Consignes ▸
(1) Dans la discussion sur la connexion d'un iPad 2 à un vidéoprojecteur, quel accessoire le premier message mentionne-t-il comme acheté pour brancher le câble HDMI ?
(2) Reprenez la discussion sur la connexion d'un iPad 2 à un vidéoprojecteur à partir de l'endroit où elle s'arrête.

Extrait du document ▸

________________

# Videoprojecteur, Ipad2, HDMI



## akawa (7 Octobre 2014)

Bonjour,

J'ai un ipad 2 que je souhaite connecter sur un videoprojecteur pour projeter mes présentations en salle de cours sans avoir besoin de me trimballer avec un pc...... J'ai donc acheté un adaptateur hdmi pour brancher le câble hdmi qui lui est déjà brancher sur le vp (impossible de changer de fil). Il ne se passe rien, et il ne reconnait pas l'ipad... alors que sur n'importe quelle télé ça marche nickel!!

de quoi cela peut venir d'après vous?? il m'est impossible de passer en vga car je ne peux pas changer les fils à l'école...

Merci


----------



## RubenF (8 Octobre 2014)

Peut être une incompatibilité avec les rétro-projecteurs je ne vois que ça si cela fonctionne avec une télé.. essaie de te renseigner sur les caractéristiques de l'accessoire qui permet de passer l'image de l'iPad via l'HDMI


----------



## Gwen (8 Octobre 2014)

________________

Données fournies ▸
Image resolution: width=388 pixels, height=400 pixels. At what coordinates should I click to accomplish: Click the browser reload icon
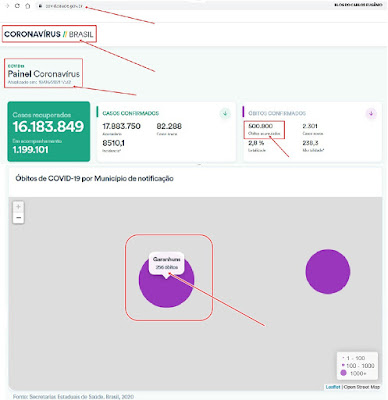[x=17, y=6]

________________

Réponses par consigne ▸
(1) Un adaptateur HDMI.

(2)
Tu as essayé avec quel logiciel, car de base ça ne lance l'image que pour certains logiciels et évite d'avoir des visuels étrange et inattendu a l'écran 

Avec Keynote, ça devrait passer.


----------



## RubenF (8 Octobre 2014)

Normalement, il doit le faire depuis le Control Center ?


----------



## ipaforalcus (13 Octobre 2014)

De base ça fait une recopie vidéo de l'écran il me semble, et un vidéo proj c'est comme une télé y'a aucune différence sauf si il a une norme hdmi différente, peut être que c'est un hdmi vers dvi le câble du vidéo proj et que du coup l'iPad ne le reconnais pas...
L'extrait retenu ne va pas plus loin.